Available records:
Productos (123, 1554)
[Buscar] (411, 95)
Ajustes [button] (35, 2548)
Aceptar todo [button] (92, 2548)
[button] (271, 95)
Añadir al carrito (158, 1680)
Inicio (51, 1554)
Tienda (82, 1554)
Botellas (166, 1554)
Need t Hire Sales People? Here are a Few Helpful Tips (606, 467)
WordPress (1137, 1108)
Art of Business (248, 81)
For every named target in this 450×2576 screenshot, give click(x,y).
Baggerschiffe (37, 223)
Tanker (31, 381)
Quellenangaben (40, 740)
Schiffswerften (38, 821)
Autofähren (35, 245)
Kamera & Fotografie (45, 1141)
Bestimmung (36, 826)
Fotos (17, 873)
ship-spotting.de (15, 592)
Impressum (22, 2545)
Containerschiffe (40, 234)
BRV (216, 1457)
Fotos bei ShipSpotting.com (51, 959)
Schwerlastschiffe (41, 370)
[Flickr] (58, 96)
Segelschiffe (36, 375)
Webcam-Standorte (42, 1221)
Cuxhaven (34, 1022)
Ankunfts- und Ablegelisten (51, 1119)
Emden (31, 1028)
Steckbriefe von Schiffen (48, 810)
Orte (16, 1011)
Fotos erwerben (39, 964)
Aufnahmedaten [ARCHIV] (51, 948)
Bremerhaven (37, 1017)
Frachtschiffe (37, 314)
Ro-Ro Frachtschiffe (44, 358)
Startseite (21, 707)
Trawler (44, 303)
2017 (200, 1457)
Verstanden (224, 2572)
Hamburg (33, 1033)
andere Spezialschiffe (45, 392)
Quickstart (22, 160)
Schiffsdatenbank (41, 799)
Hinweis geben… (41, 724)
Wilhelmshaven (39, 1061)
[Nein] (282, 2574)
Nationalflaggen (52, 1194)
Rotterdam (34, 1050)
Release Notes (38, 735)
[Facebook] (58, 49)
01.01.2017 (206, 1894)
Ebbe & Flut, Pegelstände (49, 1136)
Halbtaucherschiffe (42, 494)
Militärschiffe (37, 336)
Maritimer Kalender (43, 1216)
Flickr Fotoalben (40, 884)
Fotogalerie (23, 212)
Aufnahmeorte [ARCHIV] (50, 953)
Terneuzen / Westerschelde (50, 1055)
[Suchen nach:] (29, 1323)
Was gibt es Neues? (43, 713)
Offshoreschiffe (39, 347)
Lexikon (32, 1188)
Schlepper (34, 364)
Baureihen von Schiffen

The task:
Transcribe every entry exactly.

Exercise output:
Productos (123, 1554)
[Buscar] (411, 95)
Ajustes [button] (35, 2548)
Aceptar todo [button] (92, 2548)
[button] (271, 95)
Añadir al carrito (158, 1680)
Inicio (51, 1554)
Tienda (82, 1554)
Botellas (166, 1554)
Need t Hire Sales People? Here are a Few Helpful Tips (606, 467)
WordPress (1137, 1108)
Art of Business (248, 81)
For every named target in this 450×2576 screenshot, give click(x,y).
Baggerschiffe (37, 223)
Tanker (31, 381)
Quellenangaben (40, 740)
Schiffswerften (38, 821)
Autofähren (35, 245)
Kamera & Fotografie (45, 1141)
Bestimmung (36, 826)
Fotos (17, 873)
ship-spotting.de (15, 592)
Impressum (22, 2545)
Containerschiffe (40, 234)
BRV (216, 1457)
Fotos bei ShipSpotting.com (51, 959)
Schwerlastschiffe (41, 370)
[Flickr] (58, 96)
Segelschiffe (36, 375)
Webcam-Standorte (42, 1221)
Cuxhaven (34, 1022)
Ankunfts- und Ablegelisten (51, 1119)
Emden (31, 1028)
Steckbriefe von Schiffen (48, 810)
Orte (16, 1011)
Fotos erwerben (39, 964)
Aufnahmedaten [ARCHIV] (51, 948)
Bremerhaven (37, 1017)
Frachtschiffe (37, 314)
Ro-Ro Frachtschiffe (44, 358)
Startseite (21, 707)
Trawler (44, 303)
2017 (200, 1457)
Verstanden (224, 2572)
Hamburg (33, 1033)
andere Spezialschiffe (45, 392)
Quickstart (22, 160)
Schiffsdatenbank (41, 799)
Hinweis geben… (41, 724)
Wilhelmshaven (39, 1061)
[Nein] (282, 2574)
Nationalflaggen (52, 1194)
Rotterdam (34, 1050)
Release Notes (38, 735)
[Facebook] (58, 49)
01.01.2017 (206, 1894)
Ebbe & Flut, Pegelstände (49, 1136)
Halbtaucherschiffe (42, 494)
Militärschiffe (37, 336)
Maritimer Kalender (43, 1216)
Flickr Fotoalben (40, 884)
Fotogalerie (23, 212)
Aufnahmeorte [ARCHIV] (50, 953)
Terneuzen / Westerschelde (50, 1055)
[Suchen nach:] (29, 1323)
Was gibt es Neues? (43, 713)
Offshoreschiffe (39, 347)
Lexikon (32, 1188)
Schlepper (34, 364)
Baureihen von Schiffen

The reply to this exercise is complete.